Each fall football season proves to be one of the most exciting times of the year. Football is fun to watch, but it’s hard to deny that the sport exposes the body to a variety of foot injuries. A foot injury that is common in football players is turf toe. In fact, Minnesota Viking’s safety Harrison Smith was recently side-lined because of this type of injury. The name sounds funny, but turf toe is no laughing matter to the player who suffers from it. Turf toe is a sprain to the ligaments of the big toe joint. Turf toe occurs when the big toe is forcibly bent up into hyperextension, such as when pushing off into a sprint while having the toe stuck flat on the ground. This injury is common in football players because artificial grass “aka” “turf” is harder than natural grass and has less shock absorption Turf toe can happen to football players of any level.
The most common symptoms of turf toe are pain, swelling, and limited movement at the big toe joint. Symptoms develop slowly and can get worse if there is repeated injury. A forceful injury to the big toe can cause immediate pain that gets worse over 24 hours. Some patients may even feel a “pop” at the time of injury.
Like ankle sprains, rest, ice, compression, and elevation (R.I.C.E) can be used to treat turf toe. However, it is important to make an appointment at Affiliated Foot and Ankle, located in Howell, New Jersey, if your pain does not resolve or gets worse in the following weeks. If not treated correctly, turf toe can lead to a decrease in the range of motion of the big toe joint and even a complete loss of range of motion. If you find it difficult to walk on the foot, an X-ray of your foot should be done to rule out a possible fracture. Most turf toe injuries are treated without surgery. In addition to R.I.C.E. therapy, your podiatrist may recommend medication that can control pain and reduce inflammation, tape your toe to reduce stress, or immobilize your foot through the use of a surgical shoe or cast boot. Most turf toe injuries heal within 2-3 weeks. Physical therapy may be needed for strengthening and range of motion improvement.
Remember to give your toe time to heal.

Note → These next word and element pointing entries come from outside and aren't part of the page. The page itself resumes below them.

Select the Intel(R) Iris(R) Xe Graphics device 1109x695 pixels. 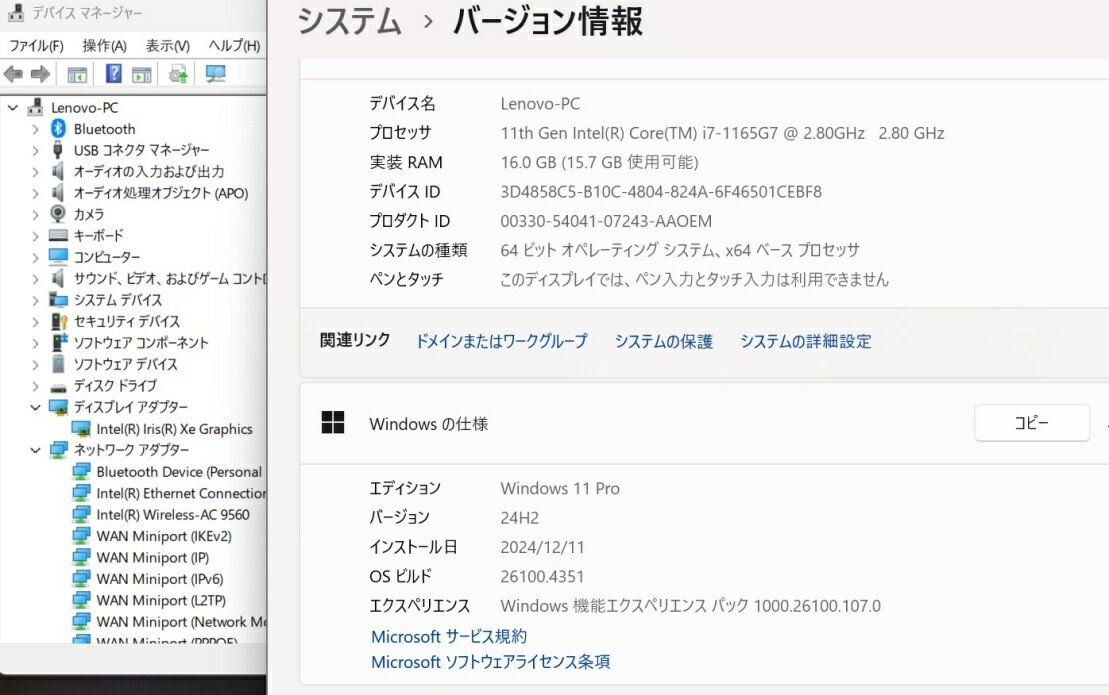pyautogui.click(x=174, y=429)
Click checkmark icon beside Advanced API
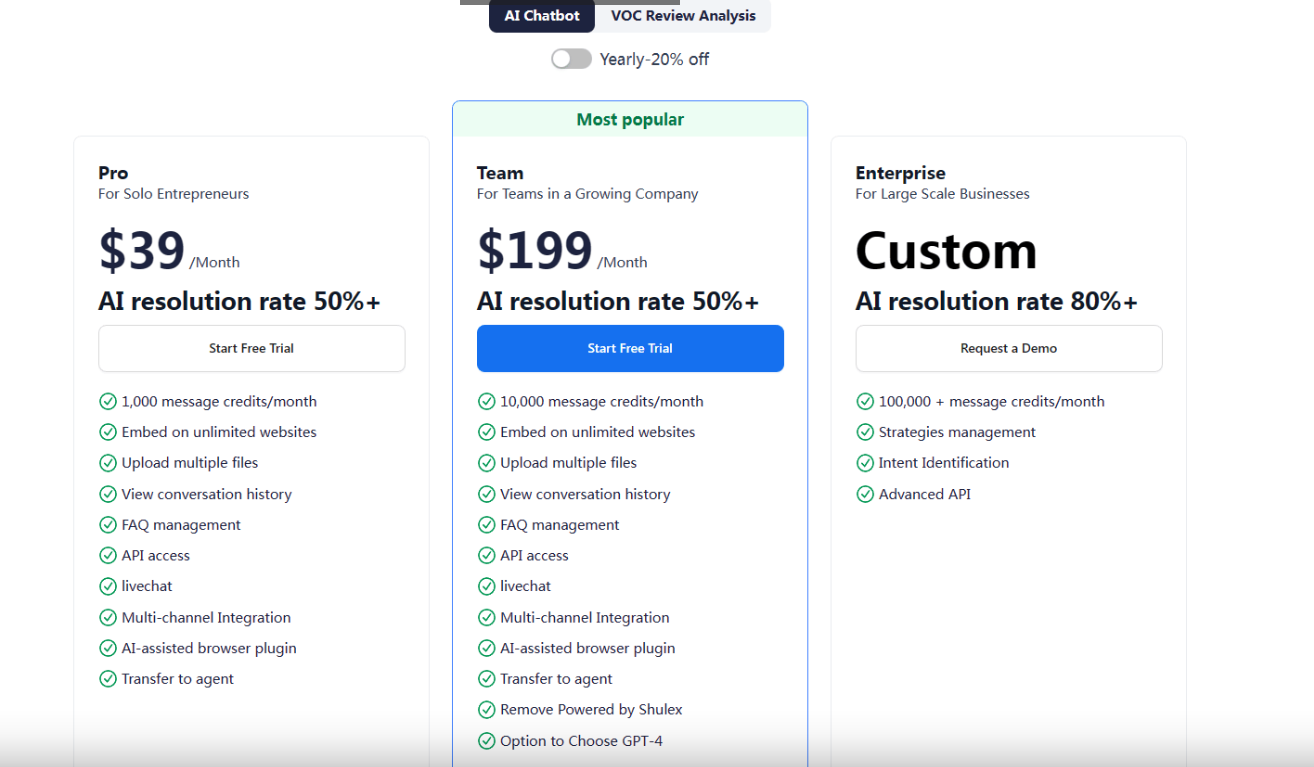Viewport: 1314px width, 767px height. (x=865, y=494)
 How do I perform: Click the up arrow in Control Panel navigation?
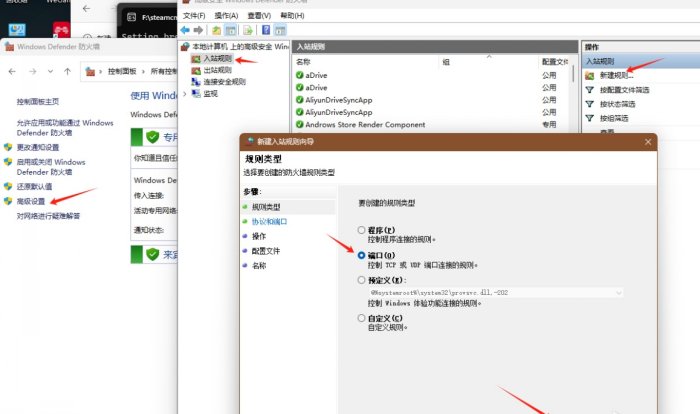[x=67, y=72]
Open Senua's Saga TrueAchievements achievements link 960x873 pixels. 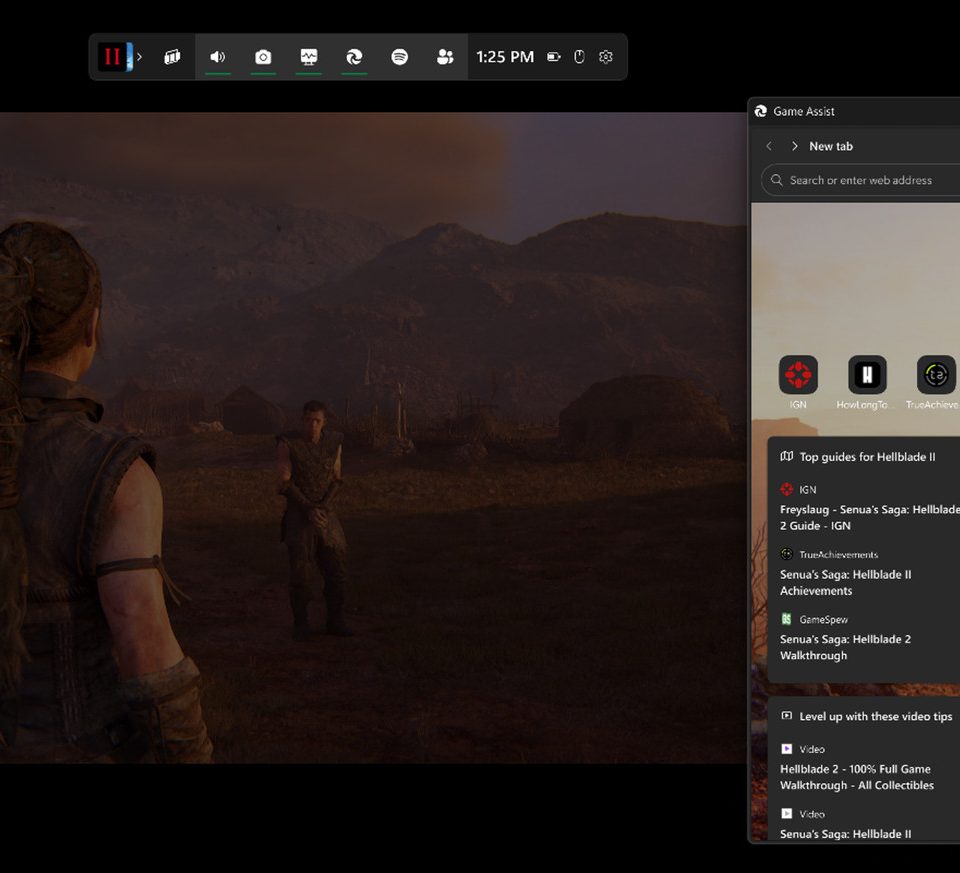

Many athletes return to the field too soon, leading to further damage. Once you are completely healed and can return to normal activity, wear shoes that fit properly and have soles rigid enough to protect the big toe joint. Also, avoid playing or practicing on fields that are not properly maintained. Finally, even though football is not the most gentle of sports, always try to be safe and use common sense on the field.